The model neuron had a simple cell receptive field and suppression from the ‘end-zones’, side-suppression, or surround suppression. All neurons were modeled as Gabor filters. The responses of the suppressive neurons were computed independently. Then the response of the suppressive neurons was subtracted from the linear response of the target neuron and the overall response thresholded. The receptive field of the target neuron was always modeled as a Gabor filter with size σ = 0.7 at position (0,0), with orientation φ = 3π/4 and spatial frequency f=0.35 cycles/degree and a direction selectivity of 1:0.2. The parameters for the suppressive neurons were varied.

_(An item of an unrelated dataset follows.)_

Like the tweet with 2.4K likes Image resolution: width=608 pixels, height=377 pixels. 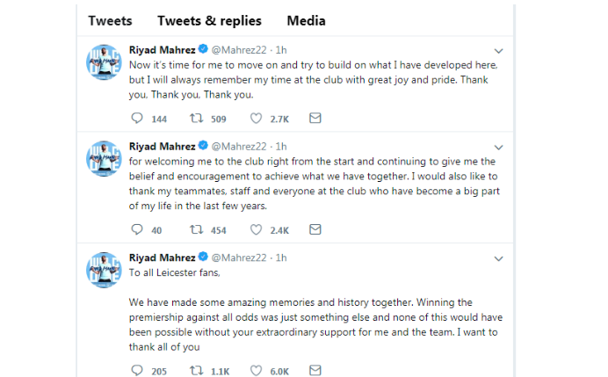click(257, 230)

For the suppression model presented in Fig. 8 the following parameters for the suppressive neurons were used: three pairs of Gabor filters of opposite phase (using sine and cosine) at position (−1,−1) and another three pairs at position (−2,−2). For one pair at each position the orientation was φ = 3π/4 for another pair φ = π/2 and for the thirdφ = π/2. The direction selectivity for the suppressive neurons was 1:0.4. Each suppressive cells response was subtracted from the target cell's response with a weight of 0.2.